謝衡把玉佩接過來,看了一會又遞給沈書嫺,神情有向分感嘆,道:“沒想到還能看到這塊玉配。衛連舟?改成這個名字了嗎,還不錯。”
沈書嫺連忙道:“小女子有幸與衛三爺訂親,是我之幸事。”
“幸事?”謝衡笑了起來,道:“也是,沈家也不過是個暴發的商戶,你一個暴發戶商戶的小姐,尋親也尋不到多好的。衛籍的樣貌本事也是有的,怎麼也不會餓死妻兒,要說起來也不錯。”
“衛籍?”沈書嫺重複着這個名字,籍字可是從竹字頭,只看這名字,難道衛連舟是犯了什麼事被趕出宗族了?所以不得從輩份上走,但是被趕出宗族則是大事,看衛策對衛連舟的態度,還有眼前這個人渣王爺,話裡話外對衛連舟也是相當欣賞。
謝衡倒是愣了一下,隨即道:“原來你們兄妹還什麼都不知道,那衛籍也就太不厚待了,這等大事都沒說就要訂親。小妹就把親事退了吧,我看在你兄長份上,以後要是生下一男半女,我擡你當側妃。”
沈書嫺嘴角抽搐起來,只得跪下道:“不管衛大爺是什麼人,家中曾出過什麼事。小女子對衛大爺的愛慕之心日月可鑑,若是不能嫁與衛大爺爲妻,小女子情願終身不嫁,青燈古佛相伴一生。若此言有虛,讓我天打雷霹不得好死。”

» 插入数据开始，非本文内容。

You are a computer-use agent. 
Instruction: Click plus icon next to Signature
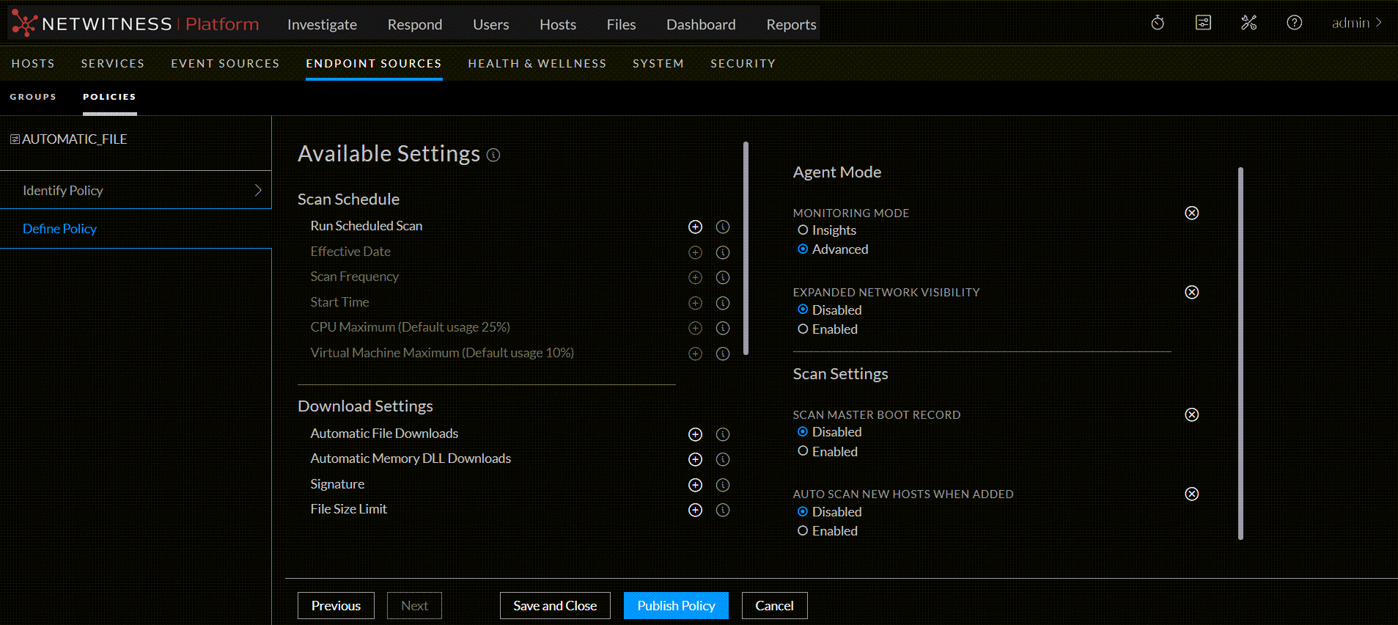tap(695, 485)
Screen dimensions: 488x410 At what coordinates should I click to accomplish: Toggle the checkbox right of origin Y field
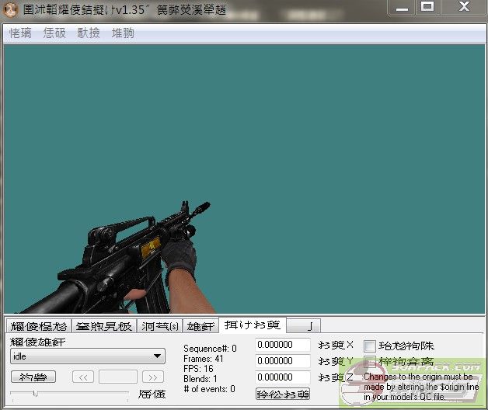click(x=370, y=361)
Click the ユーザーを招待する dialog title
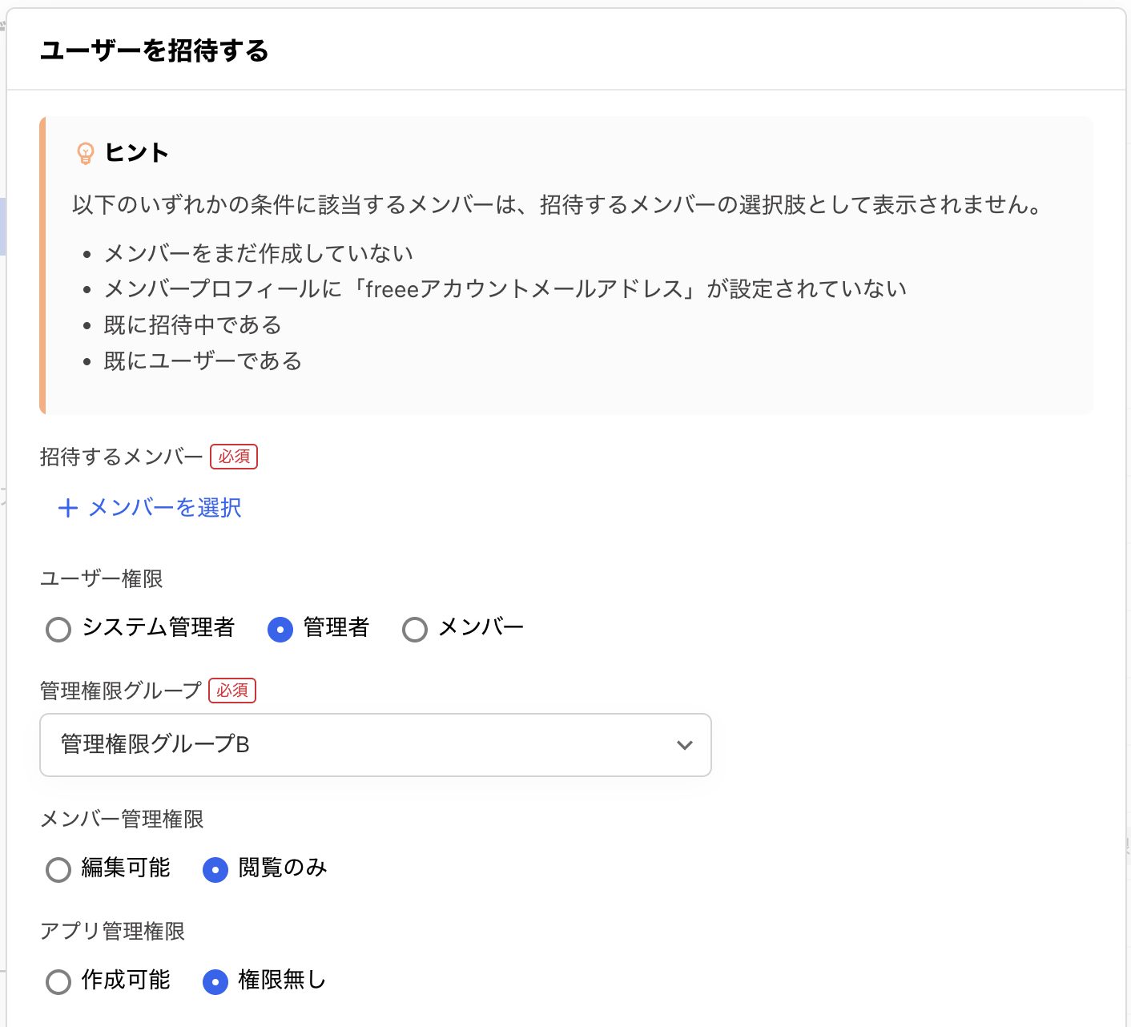1131x1027 pixels. pyautogui.click(x=155, y=50)
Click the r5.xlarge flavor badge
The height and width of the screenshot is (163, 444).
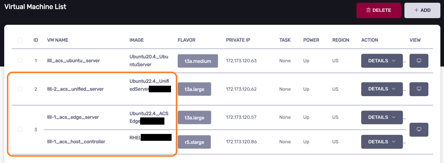tap(194, 142)
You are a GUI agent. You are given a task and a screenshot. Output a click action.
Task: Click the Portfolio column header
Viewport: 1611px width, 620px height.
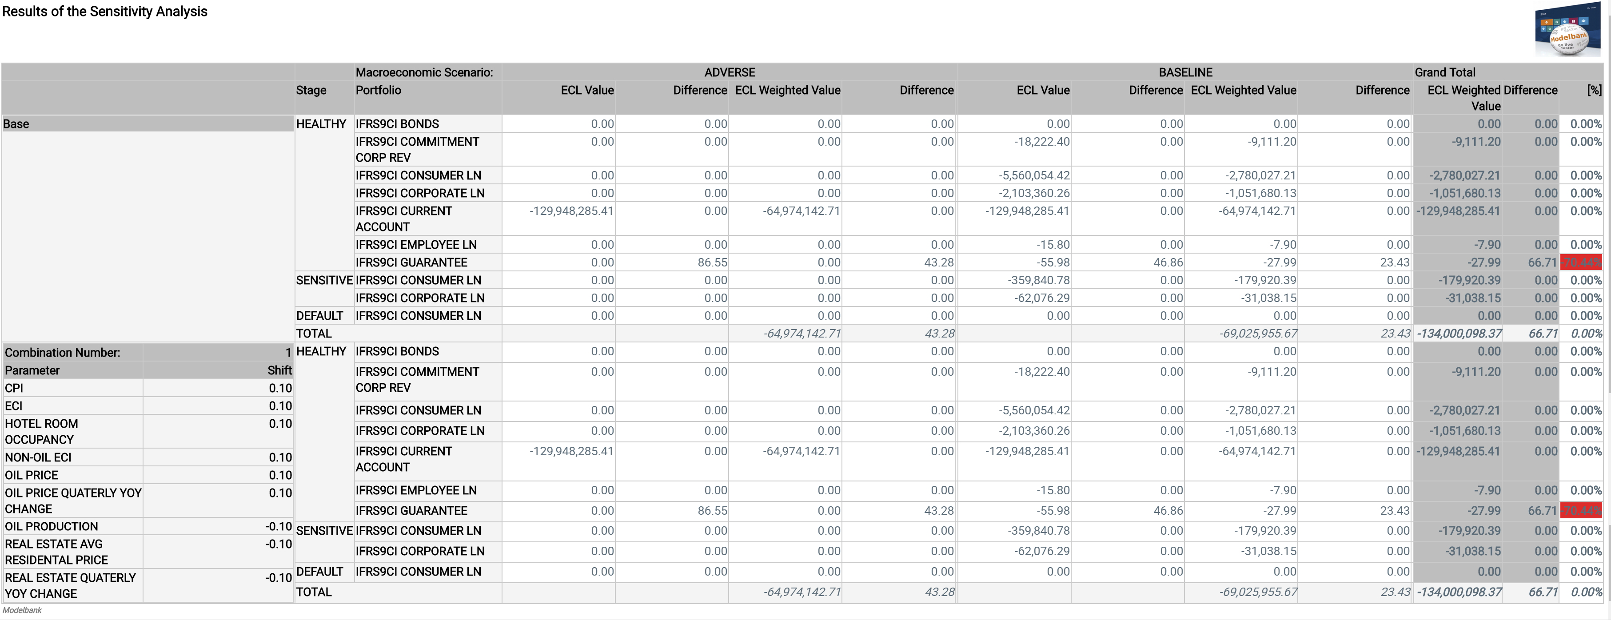click(x=378, y=90)
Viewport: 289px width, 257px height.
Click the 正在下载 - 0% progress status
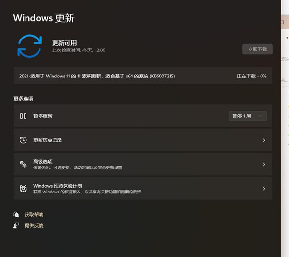click(x=251, y=76)
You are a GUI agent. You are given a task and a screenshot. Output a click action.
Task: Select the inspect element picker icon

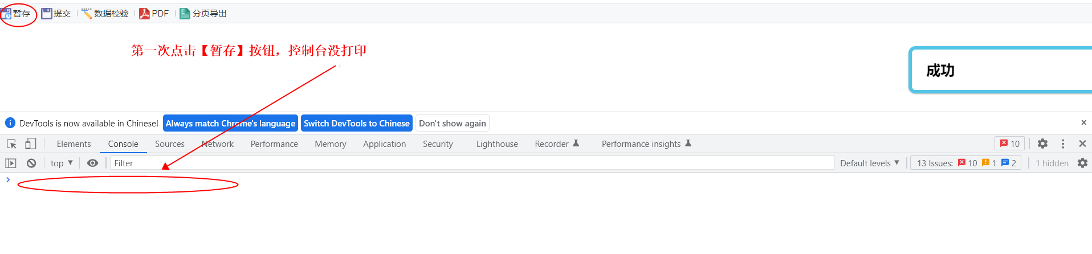pyautogui.click(x=11, y=144)
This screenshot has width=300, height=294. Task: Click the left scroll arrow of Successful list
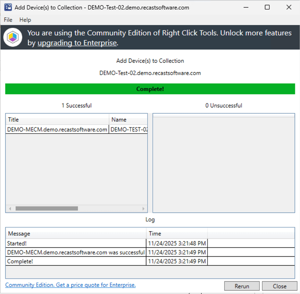(10, 209)
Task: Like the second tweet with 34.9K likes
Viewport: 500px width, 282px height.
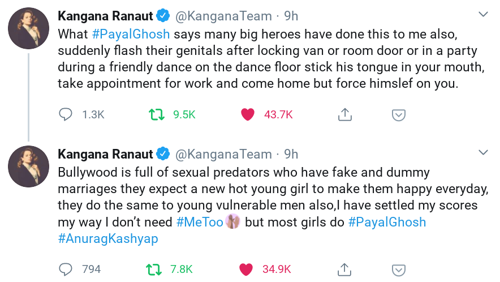Action: pos(245,269)
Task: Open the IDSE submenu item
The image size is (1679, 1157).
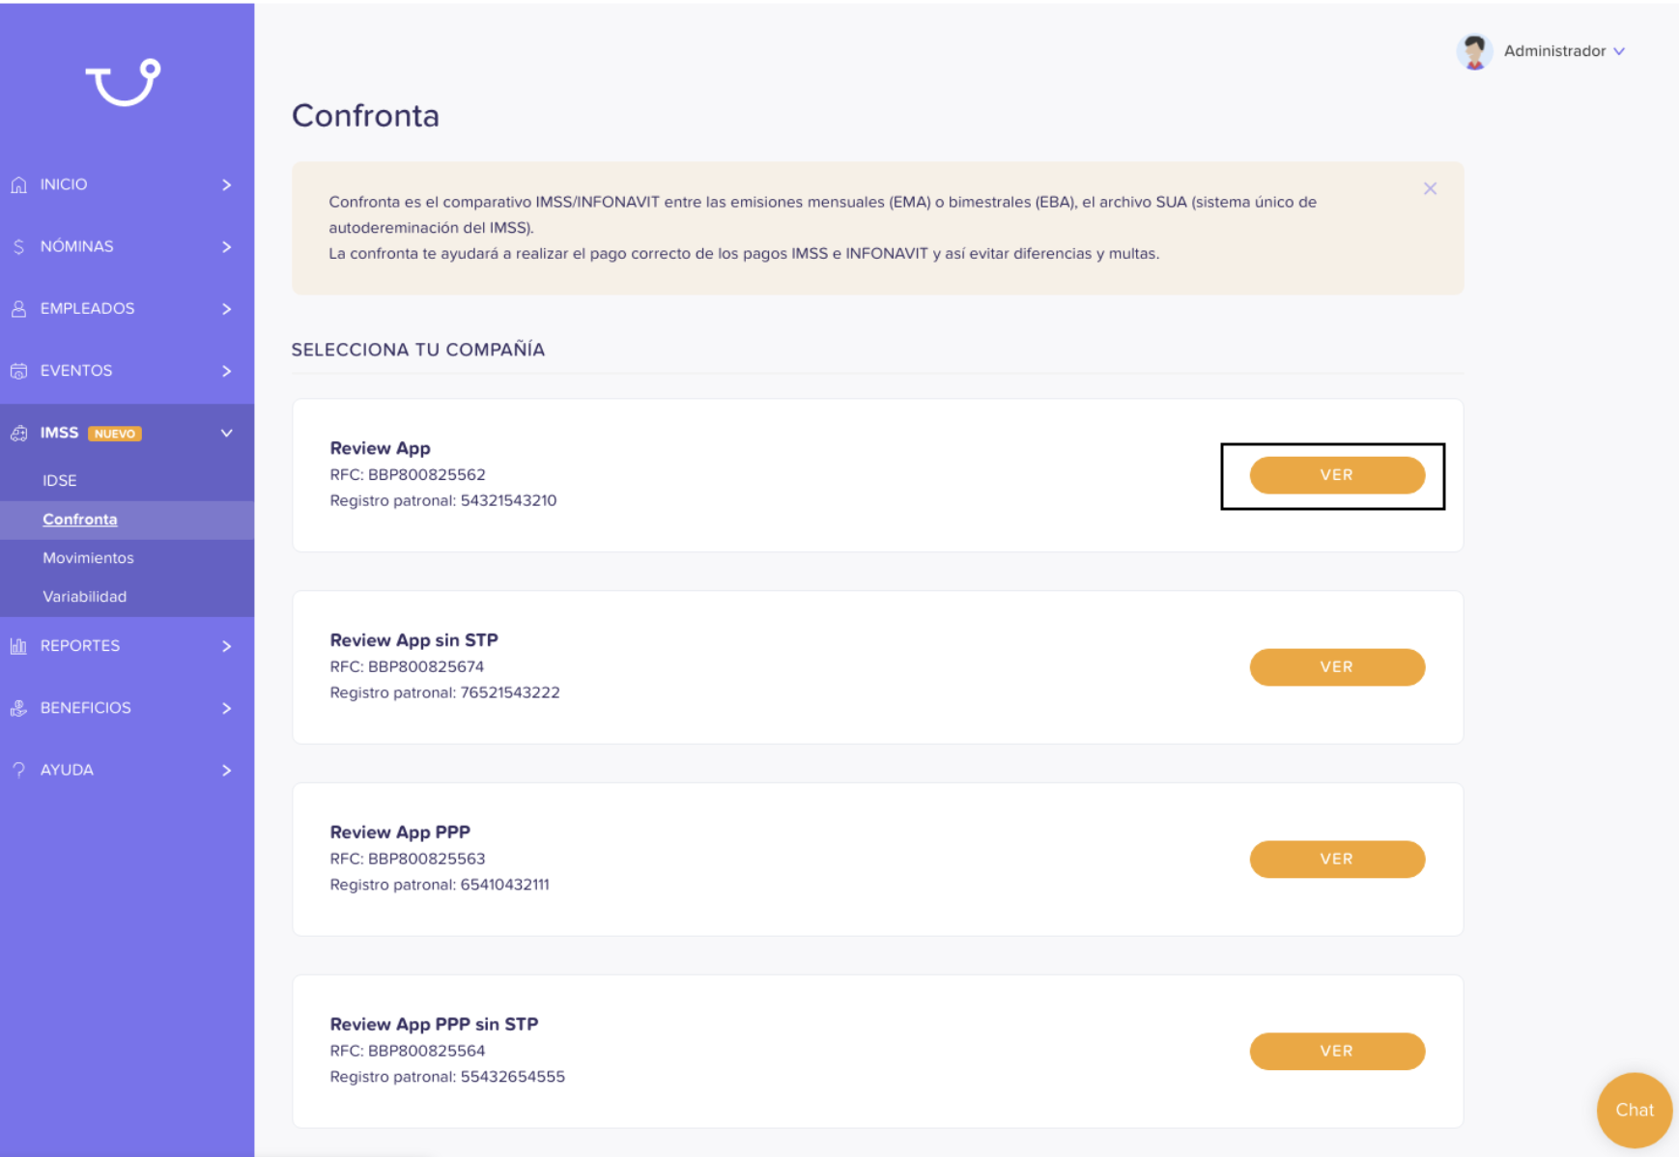Action: click(60, 480)
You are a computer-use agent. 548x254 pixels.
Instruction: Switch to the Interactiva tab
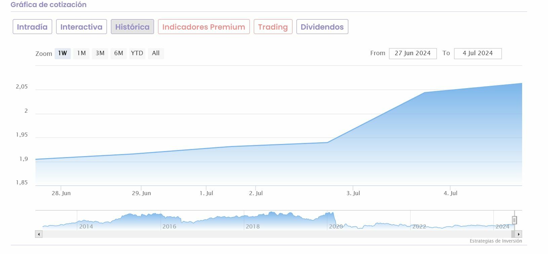81,27
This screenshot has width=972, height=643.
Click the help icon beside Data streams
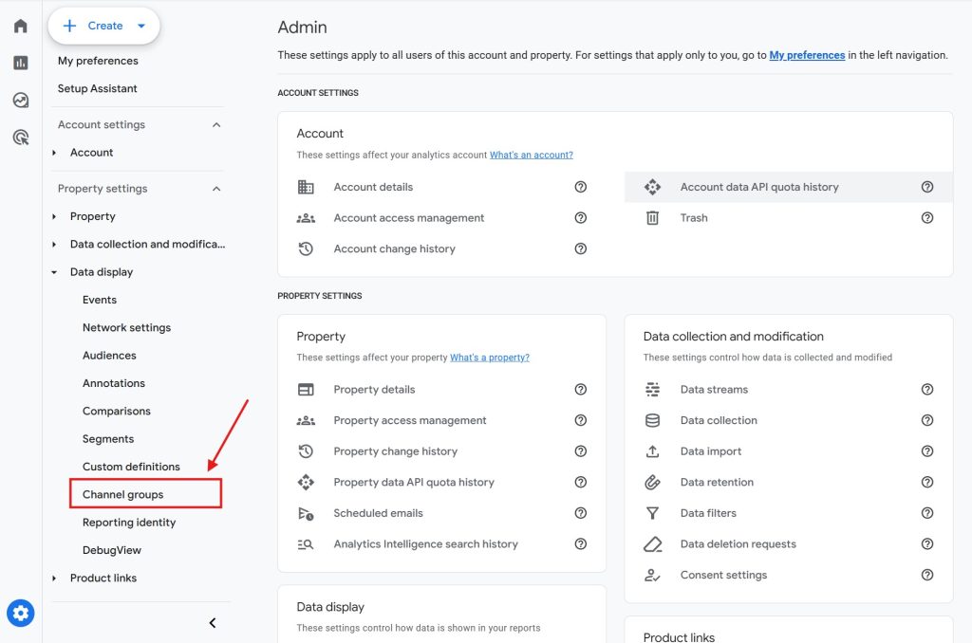pos(926,390)
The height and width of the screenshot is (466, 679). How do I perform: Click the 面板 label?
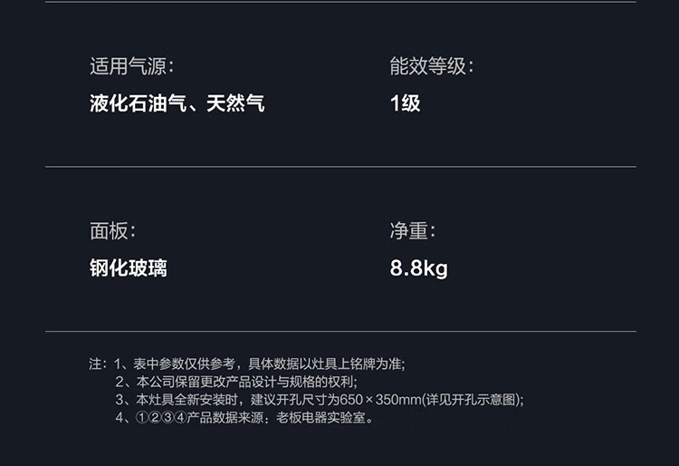pos(112,231)
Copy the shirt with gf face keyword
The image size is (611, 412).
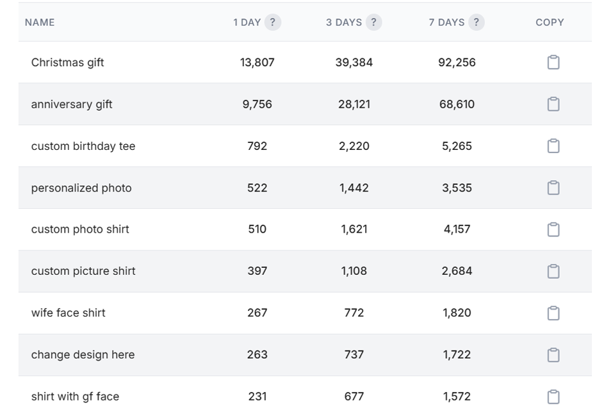(x=553, y=397)
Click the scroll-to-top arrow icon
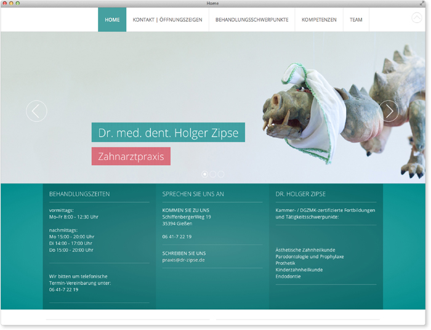The width and height of the screenshot is (431, 330). tap(417, 18)
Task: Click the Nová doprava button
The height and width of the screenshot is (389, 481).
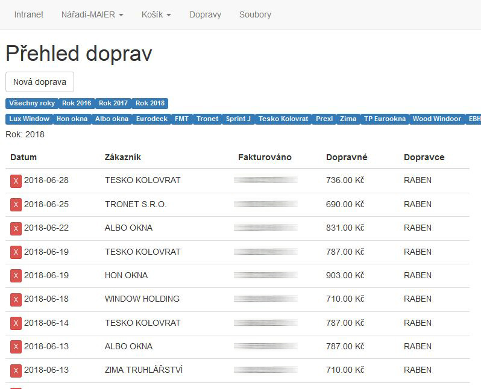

做爲現代人發個誓可能就是隨口一說,但古代人對於誓言素來重視。她雖然對於衛連舟並沒有這麼深的感覺,但讓她在衛連舟和人渣王爺中間選一個,那想都不用想。至於衛連舟以前的事,她雖然很好奇,但聽謝衡說的,只有人挑衛連舟的份,沒有衛連舟挑的份。
這麼說來這門親事她還算是下嫁,衛連舟又說過絕不納妾的話,海口的產業在那裡擺着,家裡錢多的是。跟衛策一家關係又不錯,衛連舟又有本事,這輩子吃喝是不愁。至於社會地位之類的,她本來就是再低不過商戶小姐,還能再低哪裡去。
至於給王爺當側妃啥的,她聽着就覺得天雷,而且還是看在沈書君份上。靠,這實在太重口,承受不起啊。
謝衡聽得此誓也愣了一下,都天雷打劈不得好死了,便揮手道:“算了,我與衛籍好歹也是相識一場,看在他外公的份上,好不容易能討到一個媳婦,實在不容易,我若搶了實在太不厚待。雖然可惜,天下美人多的是,你那麼想嫁,就嫁吧。等你們成親的時候,我會送上一份厚禮。”
“謝王爺。”沈書嫺磕着頭,還得一臉感激的道謝,這年頭的強權……只能心裡YY一番,回去扎個草人,用針扎死他。
謝衡揮揮手,道:“去吧,我讓送你回客棧,你家人下人我也會一併送回去。”
沈書君馬上道:“麻煩王爺送小妹去漕幫,衛三爺正在漕幫。”把沈書嫺送到衛連舟那裡,他還能放心。
“衛籍人在漕幫?這位故人……我倒是想見見。”謝衡感嘆,隨即轉頭看向沈書君,笑着道:“不過故人明天見也可以,今晚我只想與沈兄談談風月詩詞。”
說話間謝衡站起身來,拿起桌子上那件大氅,親手給沈書君披上,笑着又道:“既然如此有緣,這件大氅就送與沈兄了。”